A general operating gift, in contrast to funding earmarked for a specific program, can be used by the organization without restriction to best advance their mission. That flexibility enables nonprofits to respond with the greatest efficiency to the evolving needs of our shared community.

“I think of it as the lifeblood for organizations.” Hear from a few of The Chicago Community Trust’s program officers in their own words about the critical importance of gifts for general operating support.


The Chicago Community Trust’s program officers have a ground-level perspective and insight into how unrestricted funding from individual donors makes a crucial difference for the Chicago region’s nonprofits. Here’s what they’ve learned:


General operating support keeps nonprofits healthy, stable and effective.

“I’m always looking for programs and initiatives that are responsive to the community,” says Anna Lee, program officer for basic human needs and social services. “But I’m also interested in making sure that organizations are healthy—and general operating grants are a great way to ensure the health and vibrancy of the nonprofit sector.”

Senior program officer for economic and community development Joanna Trotter adds, “General operating support is a critical foundation. It’s a critical tool for allowing organizations to do work around planning and policy, for supporting the administrative staff and the executive director who’s taking leadership on a day-to-day basis to make this work happen.”

“Those components are often very hard to fundraise for, and the opportunity that general operating support allows organizations is to relieve them of that burden, allowing them to be nimble and responsive in the field,” Trotter says.


General operating support enables nonprofits to innovate.

“Nonprofit organizations are often tied to programmatic dollars. They have to execute on this project, they have to execute on that idea… It doesn’t leave a lot of room for research and development,” explains Michael Davidson, senior program officer for sustainable development.

“The private sector has big R&D budgets that allow them to anticipate what the needs are going to be in five, ten, twenty years. Nonprofits are creating products and services, and putting those products and services out in the marketplace, just like we see in the private sector. And for them to do that well they need to invest time and research into innovation,” Davidson says. “So nonprofit organizations use some general operating support as innovation dollars. It’s money that they’re using to anticipate how to better serve the community tomorrow, or five years from now.”

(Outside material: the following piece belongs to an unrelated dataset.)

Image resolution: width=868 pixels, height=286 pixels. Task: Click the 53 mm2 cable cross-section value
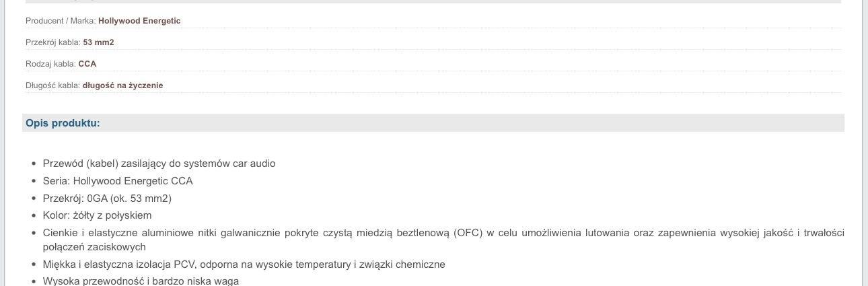(99, 42)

“I’m always looking for programs and initiatives that are responsive to the community. But I’m also interested in making sure that organizations are healthy—and general operating grants are a great way to ensure the health and vibrancy of the nonprofit sector.”


General operating support strengthens relationships between nonprofits and the donors who believe in them.

“It’s important for individual donors to give operating support because it enables them to really understand what organizations do, on a day-to-day basis—to engage in a really thoughtful and intentional way,” says Anna Lee. “It’s a touch point that builds trust and relationship between a donor and a grant recipient,” adds Trotter.

Lee Hart, program officer for education, sees donations for general operating support to a nonprofit as “a vote of confidence in their ability to lead through change. General operating support shows faith in the mission, as well as the organization.”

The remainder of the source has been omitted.